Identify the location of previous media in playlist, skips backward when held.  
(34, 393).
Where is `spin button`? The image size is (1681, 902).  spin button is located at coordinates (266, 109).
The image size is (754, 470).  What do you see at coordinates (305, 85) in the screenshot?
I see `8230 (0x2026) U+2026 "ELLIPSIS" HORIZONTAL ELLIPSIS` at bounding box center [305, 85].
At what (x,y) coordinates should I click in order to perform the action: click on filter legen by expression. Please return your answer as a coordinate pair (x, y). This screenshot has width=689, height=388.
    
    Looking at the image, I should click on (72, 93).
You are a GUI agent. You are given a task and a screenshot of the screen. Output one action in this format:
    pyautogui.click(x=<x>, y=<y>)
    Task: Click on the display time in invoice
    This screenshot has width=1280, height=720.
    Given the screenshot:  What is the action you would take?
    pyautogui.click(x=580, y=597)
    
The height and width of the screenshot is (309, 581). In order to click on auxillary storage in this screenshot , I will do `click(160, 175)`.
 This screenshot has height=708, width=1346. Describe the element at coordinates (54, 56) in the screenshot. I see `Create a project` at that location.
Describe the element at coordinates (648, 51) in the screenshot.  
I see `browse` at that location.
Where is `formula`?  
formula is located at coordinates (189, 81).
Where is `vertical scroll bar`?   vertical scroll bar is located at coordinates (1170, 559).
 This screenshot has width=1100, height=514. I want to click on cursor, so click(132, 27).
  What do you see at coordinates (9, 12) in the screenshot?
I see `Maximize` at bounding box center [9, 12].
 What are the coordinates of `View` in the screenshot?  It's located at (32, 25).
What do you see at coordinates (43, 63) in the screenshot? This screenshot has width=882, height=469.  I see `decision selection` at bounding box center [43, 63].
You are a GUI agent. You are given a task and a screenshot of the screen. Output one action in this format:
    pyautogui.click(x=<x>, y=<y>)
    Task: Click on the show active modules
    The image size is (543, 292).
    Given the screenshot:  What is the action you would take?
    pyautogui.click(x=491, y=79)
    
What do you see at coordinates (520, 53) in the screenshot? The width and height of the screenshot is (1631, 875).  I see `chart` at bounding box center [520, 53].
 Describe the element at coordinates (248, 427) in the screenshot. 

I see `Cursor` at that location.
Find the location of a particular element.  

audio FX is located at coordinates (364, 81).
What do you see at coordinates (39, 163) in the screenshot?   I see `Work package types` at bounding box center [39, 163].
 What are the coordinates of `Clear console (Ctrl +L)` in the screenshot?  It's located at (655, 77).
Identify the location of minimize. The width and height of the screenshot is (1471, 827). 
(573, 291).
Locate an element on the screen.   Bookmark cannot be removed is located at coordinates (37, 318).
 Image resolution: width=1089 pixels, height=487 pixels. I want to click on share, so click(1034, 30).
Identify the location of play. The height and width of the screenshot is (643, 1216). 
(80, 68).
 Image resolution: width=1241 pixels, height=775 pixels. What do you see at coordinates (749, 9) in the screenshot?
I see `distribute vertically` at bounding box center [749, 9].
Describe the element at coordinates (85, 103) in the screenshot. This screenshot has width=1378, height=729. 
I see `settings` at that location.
----
Arrange the lines above, from the line with "What do you see at coordinates (43, 63)" to the line with "pyautogui.click(x=491, y=79)", as a Markdown table with the columns Row and Line. Number each line, and omit any blank lines.

| Row | Line |
|---|---|
| 1 | What do you see at coordinates (43, 63) in the screenshot? This screenshot has width=882, height=469.  I see `decision selection` at bounding box center [43, 63]. |
| 2 | You are a GUI agent. You are given a task and a screenshot of the screen. Output one action in this format: |
| 3 |     pyautogui.click(x=<x>, y=<y>) |
| 4 |     Task: Click on the show active modules |
| 5 |     The image size is (543, 292). |
| 6 |     Given the screenshot:  What is the action you would take? |
| 7 |     pyautogui.click(x=491, y=79) |